Securitization vehicles would generally be covered by the definition of financial end user.25Thus, like hedge funds and other alternative investment vehicles, they would be subject to variation margin requirements. In addition, to the extent they have material swaps exposure, securitization vehicles would be subject to initial margin requirements. The Proposals do not, however, expressly address the application of the definition of material swaps exposure to newly formed issuing vehicles. The definition employs a look-back mechanism – referencing “June, July and August of the previous calendar year.” No newly-formed securitization vehicle would have material swaps exposure if it is determined on a look-back basis. This may have been intentional, but it was not the subject to commentary under either Proposal.
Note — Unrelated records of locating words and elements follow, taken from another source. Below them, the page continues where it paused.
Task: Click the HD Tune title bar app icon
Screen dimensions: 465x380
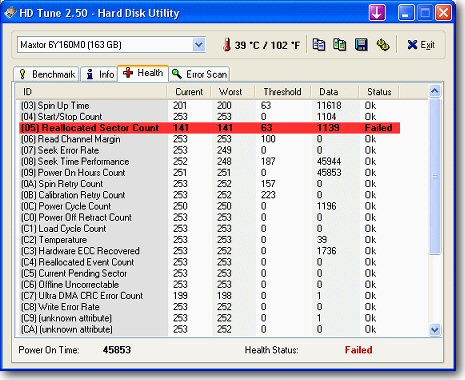Action: click(10, 13)
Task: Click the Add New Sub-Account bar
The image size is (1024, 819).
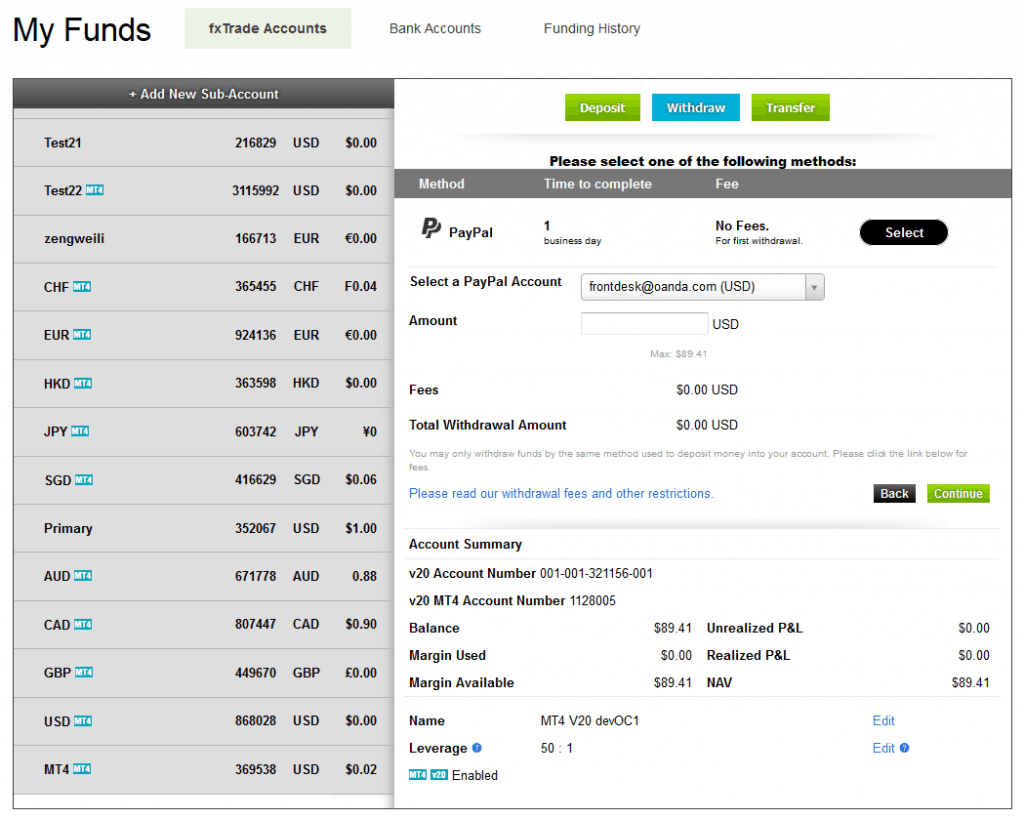Action: click(x=203, y=94)
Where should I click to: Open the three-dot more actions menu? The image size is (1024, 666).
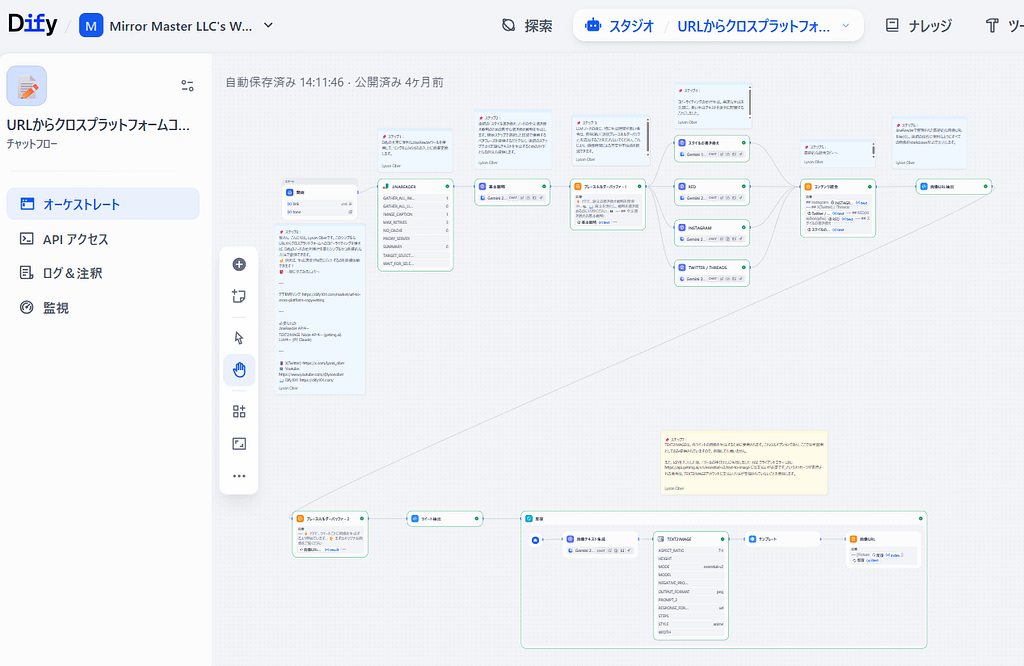click(x=239, y=476)
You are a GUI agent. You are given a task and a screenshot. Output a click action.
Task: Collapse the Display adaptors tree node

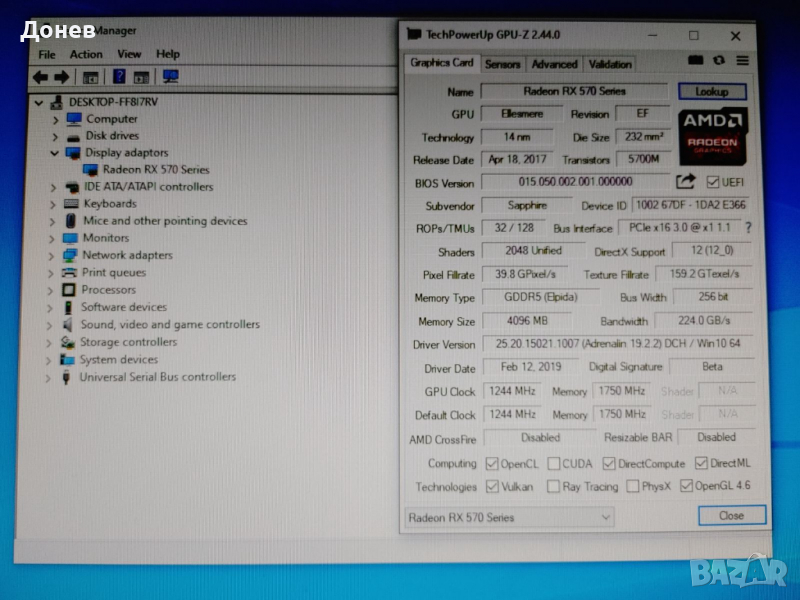coord(55,153)
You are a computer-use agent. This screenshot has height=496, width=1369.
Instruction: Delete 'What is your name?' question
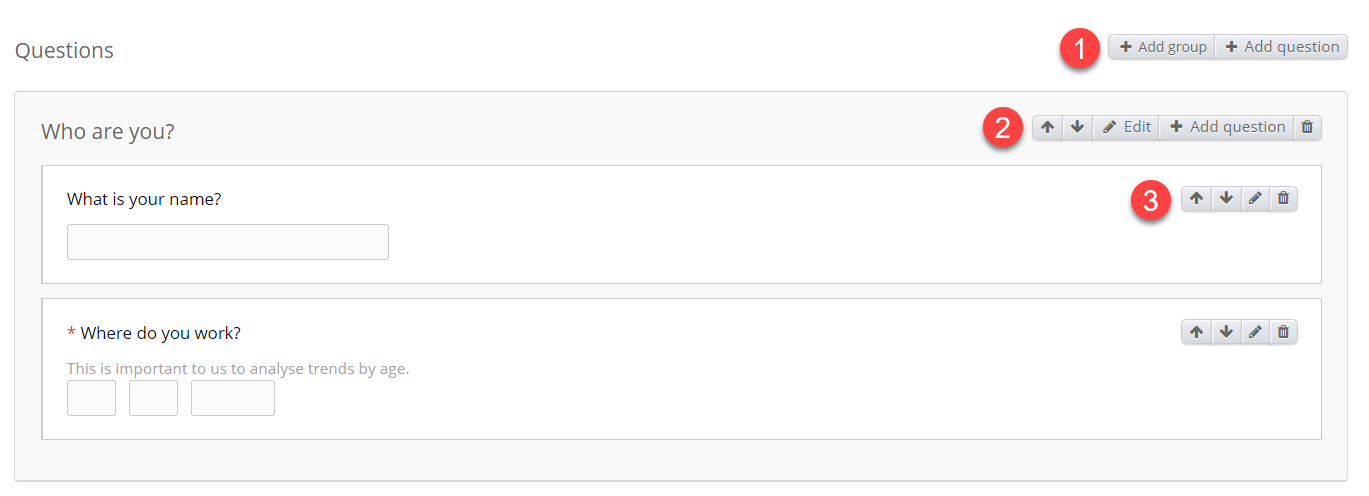point(1283,199)
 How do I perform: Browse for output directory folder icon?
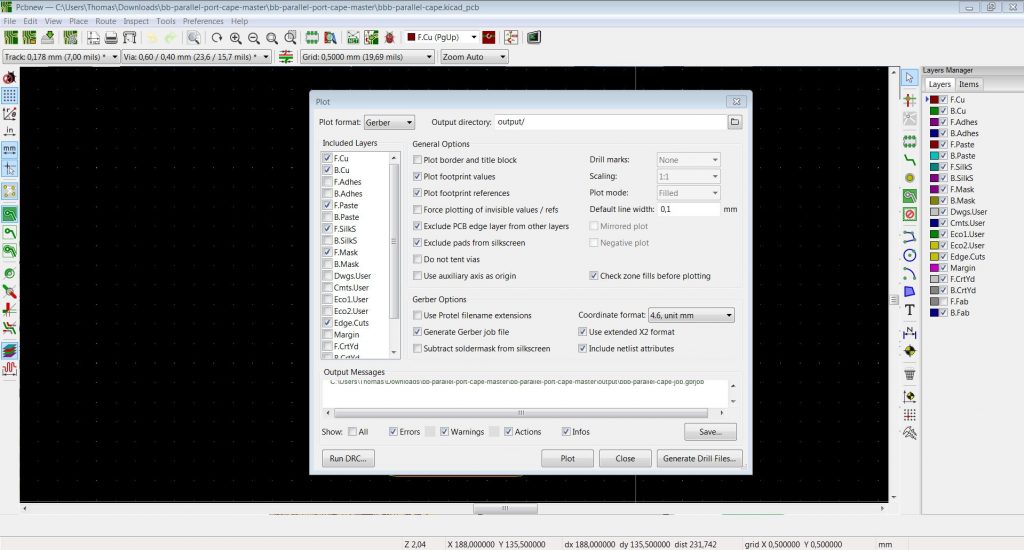point(734,122)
The Prudential Regulators (but not the CFTC) sought specific comment on the definition of “control” (which is the same under both Proposals) as applied to securitization vehicles. The definition is relevant because it determines whether a securitization vehicle would be deemed to be an affiliate of its sponsor or investment adviser and thus subject to aggregation mechanisms for determination of its material swaps exposure. The Prudential Regulators stated that they “believe that advised and sponsored funds and sponsored securitization vehicles would not be affiliates of the investment adviser or sponsor unless the adviser or sponsor meets the definition of control (e.g., owning 25 percent or more of the voting securities or total equity or controlling the election of the majority of the directors or trustees).”26 The Prudential Regulators requested specific comment on this view.
Energy and Other Operating Companies
Energy companies and other traditional operating companies should, in most cases, avoid qualification as financial end users, and thus should not be required to post or collect either initial margin or variation margin under the Proposals. However, it should be noted that even though the Proposals do not require covered swap entities to post margin to or collect margin from non-financial end users in specific amounts, covered swap entities are expressly required to engage in prudent risk management. Thus from a credit-risk perspective, they may require energy other operating companies to post collateral (or provide other suitable credit enhancement). The amount and extent of such collateral (or credit enhancement) generally would not be subject to regulatory requirements, and thus should be negotiable between the parties.
Because many of these entities are also exempt from the clearing mandate (to the extent transactions are entered into for hedging purposes and the entities make the necessary elections and filings), these entities may be able to engage in hedging swap transactions without having to clear or otherwise post margin.